* _Metin parçası_:
----
KAPAK

EROL GÖKA

 

KARDEŞ KATLİNİN SONSUZ MATEMİNİ DİNDİRMEK

 
Mafiyöz toplum yapımız, erlik vurgulu grup davranışımız ve kardeş kavgaları arasında çok sıkı bağlantılar vardır ve Türk tipi modernleşmenin karakteristiğini sağlayan da, ona en büyük engeli çıkaran da işte bu sıkı bağlantılardır.

Grup davranışımızın tarihin diplerine doğru giden örüntülerini araştırma, yani bir davranış arkeolojisi yapma arzusuyla Türkiyat’la ilgilenmeye başlayalı beri,  ulusumuzun yaşadığı hemen her toplumsal olguya bakışım biraz değişti. “Türk grup davranışı” diye kavramlaştırarak bu davranış örüntülerini arşivlediğimizde açık bir biçimde görülüyordu ki, birçok davranışımız, Türk tarihi boyunca belirgin bir süreklilik göstermektedir. Çok ciddi yöntem ve yönelim farklılıklarımız olmakla birlikte, araştırmacı Murat Çulcu, ‘Türkiye’de Mafialaşmanın Kökenleri’ adlı dev bir çalışmanın birinci cildi ‘Her Sakaldan Bir Kıl’  kitabında, benim o zamana kadar şimdiki duruma (Özal sonrası döneme) özgü bir anomali olarak sandığım toplumumuzun “mafiyöz” niteliğinin en azından Türklerin Anadolu’ya gelişinden bu yana süren “yapısal” bir olgu olduğunu kanıtlayarak, “Türk grup davranışı” arşivimize önemli bir katkı sağlıyordu. Bugünlerde bizi canımızdan bezdiren, azgın ve vicdansız sosyopati hiç de öyle döneme özgü, koşullara bağlı bir olgu değildi; toplum yapımız, psikoloji diliyle söyleyecek olursak grup davranışımız bizzat sosyopatiye çanak tutan öğeler barındırıyor; pederşahi ve hemşericiliğe dayalı, “yiğitlik, delikanlılık, erkeklik” vurgulu kültürümüzden sosyopatlar kolayca önlere fırlayabiliyorlardı.
----
* _Verilen materyal_:
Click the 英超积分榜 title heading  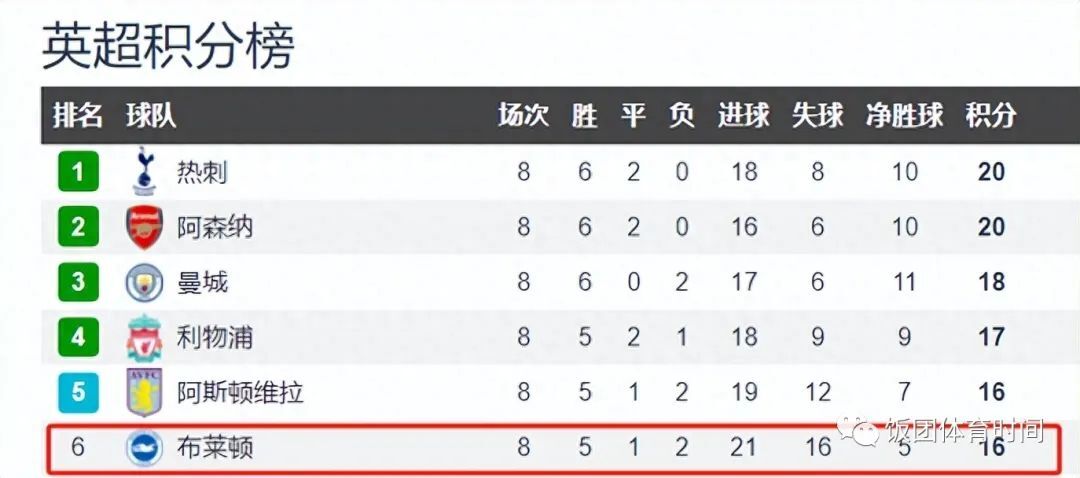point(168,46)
----
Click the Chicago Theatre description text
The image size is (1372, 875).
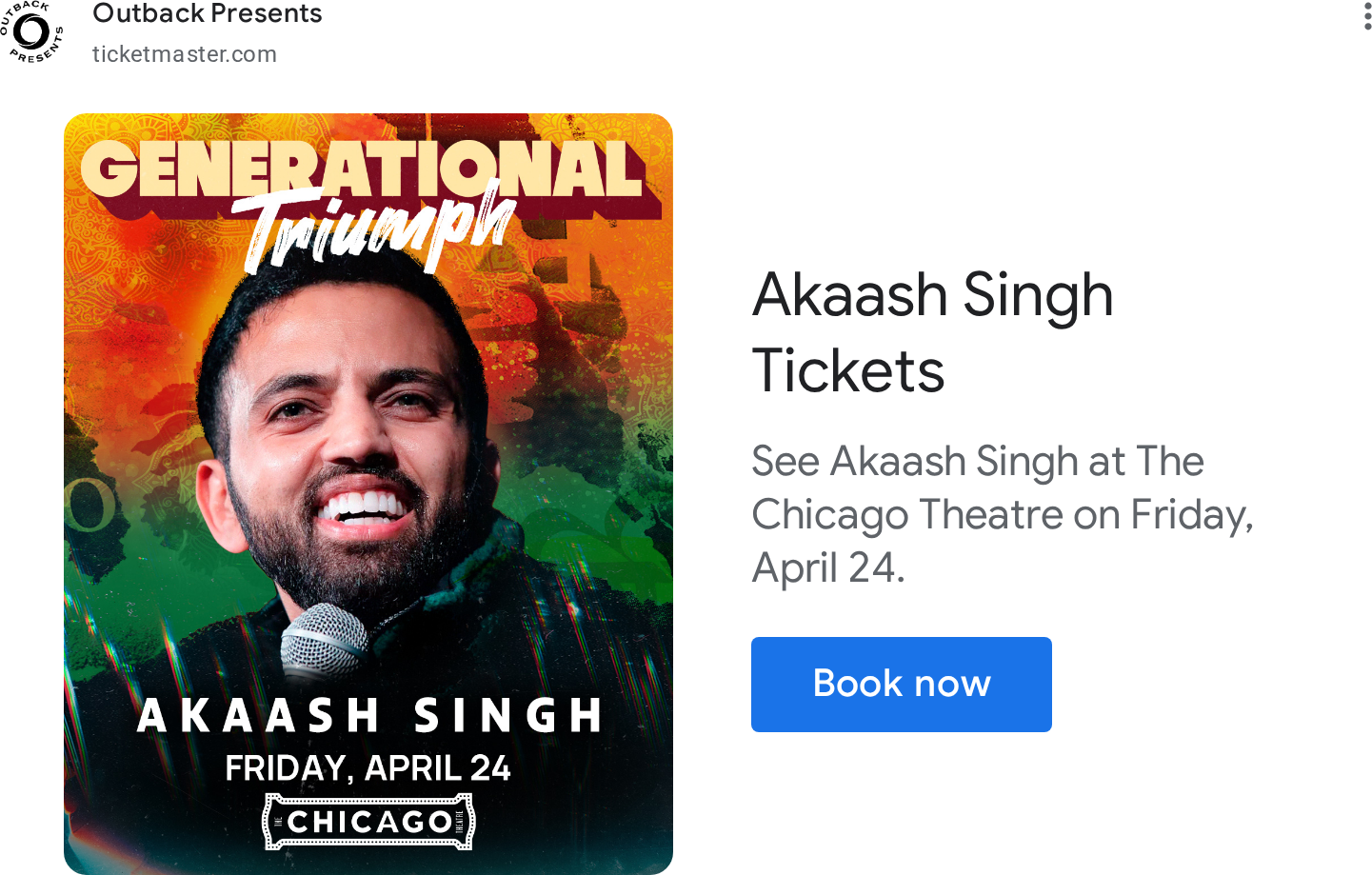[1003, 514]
----
* _Yönerge_:
Kardeş kavgaları ve Türk grup davranışı üzerine yazıdan, “KARDEŞ KATLİNİN SONSUZ” sözlerinden “bu sıkı bağlantılardır.” sözlerine kadar uzanan bölümü hiçbir değişiklik yapmadan alıntılayın.

* _Çözüm_:
KARDEŞ KATLİNİN SONSUZ MATEMİNİ DİNDİRMEK

 
Mafiyöz toplum yapımız, erlik vurgulu grup davranışımız ve kardeş kavgaları arasında çok sıkı bağlantılar vardır ve Türk tipi modernleşmenin karakteristiğini sağlayan da, ona en büyük engeli çıkaran da işte bu sıkı bağlantılardır.